> **Exercise instructions**
A – Answer these questions from the post about Damien Hirst below, one per line:
(i) Which dealer is offering Hirst's spot series as woodcuts at the Affordable Art Fair?
(ii) What is the title of the Independent op-ed by Julian Spalding?
(iii) At which museum is Hirst's current retrospective being held?
B – Keep writing the blog post about Damien Hirst below, starting after its last sentence.

> **Source**
============================================================

Hirst and Banksy: Butterflies of a Feather?

Damien Hirst: Cathedral Print, Duomo 2007 - spotted at Phillips de Pury, Park Ave Evening Collections
Article: 9,000 butterflies killed in Hirst's latest artwork

VIDEO: Damien Hirst Retrospective at the Tate Modern, April 2012

In the space of hours my inbox has been deluged with news stories about mega-artist Damien Hirst.

The first is about his new website complete with Hirst-cam. Two cameras (when they're switched on) are trained on his worktable, platoons of assistants and hopefully, fleeting glimpses of the man himself: www.damienhirst.com

The second is about a new series of Hirst multiples selling at the 2012 Affordable Art Fair, a place where, the career-conscious have told me, an artist might start, spend one, maybe two seasons ("tops"), and hopefully never "need" to return. In this exhibit, his dealer Manifold Editions is offering his spot series as woodcuts, a word my brain unfortunately flummoxes with "woodblocks" and immediately pops up a opicture of a Japanese wave and Fuji. Spot Challenger Alex Nochese sleuthed it out and reports "AFF had very small single spot prints for $1,500; nothing at AAF is over 10,000. The rest were 1500-4000 and relatively small to medium size."

The third was a series of Hirst poster downloads, though I don't know if they'd be digitally signed.  Put them behind museum glass and who'd be the wiser?

The fourth is a particularly snarky Independent op-ed titled "Damien Hirsts are the sub-prime of the art world." Here, author Julian Spalding is hell bent on blowing the whistle on the Hirst-led "art bubble," and urges people to "sell their Hirsts now before the crash." And presumeably, buy his book.

All this can be seen as merely the frothy foam of Hirst's current retrospective at the Tate Modern.

Yours truly having a field day with Hirst's spots at the Gagosian Davies St London, on the Damien Hirst Spot Challenge
You can make a lot of frenemies arguing about art vs commerce. Indeed, when I decided to do the Spot Challenge, reactions from friends, beau and onlookers ranged from "What a waste of time" to "he's a con man" to "what a great idea - just do it!"

============================================================

> **Data shown**

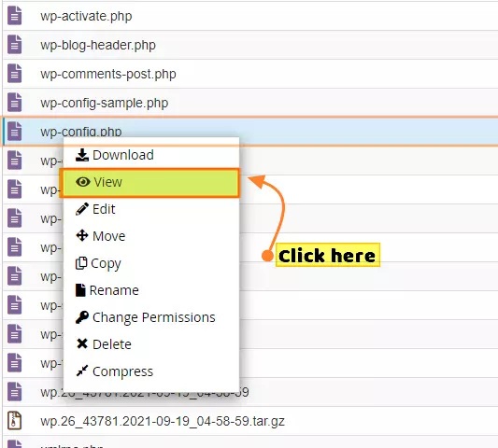Click the key icon for Change Permissions
Image resolution: width=498 pixels, height=448 pixels.
pyautogui.click(x=82, y=317)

============================================================

> **Results for each task**
A –
(i) Manifold Editions
(ii) "Damien Hirsts are the sub-prime of the art world."
(iii) The Tate Modern

B –
ART <----------- your favorite artist somewhere along here ---------> COMMERCE

I confess that as a former Saatchi & Saatchi scribbler (in three countries) I have no problem standing at the junction of art meets commerce and staring off into the distance in either direction. Art nourishes the soul, commerce nourishes our dinner table. Or rather, commerce enables us to live, art gives us something to live for. Yet most artists are expected to be underpaid and live in poverty, because of a sense that "they're having fun and I'm not" or "art is not necessary to life."

Hirst has successfully bridged that divide. Regardless of whether you like him or not, he's at least producing something we can choose to admire or even download for our wall, something tangible cheaper and a lot less dangerous than derivative.

1. What makes art, art? According to minimalist giant Frank Stella, it is "if you say it is," I explored this in my SVA essay, based on satirist Steven Colbert's skit in which he invited three mega-famous artists to doodle over a particularly odious inkjet print, and then asked Steve Martin if he'd buy it. He didn't, but it sold for $27K at auction to benefit a worthy cause.

2. What is "ultimate power" for an artist? To have your work reach the status of the Mona Lisa? I propose an alternative: what if Hirst reverse-engineered his success by flooding the market with fakes, reducing the work of his work to zero, then going off and doing something else? He's got the money to do it.


"The Physical Impossibility of Death in the Mind of Someone Living" (Damien Hirst)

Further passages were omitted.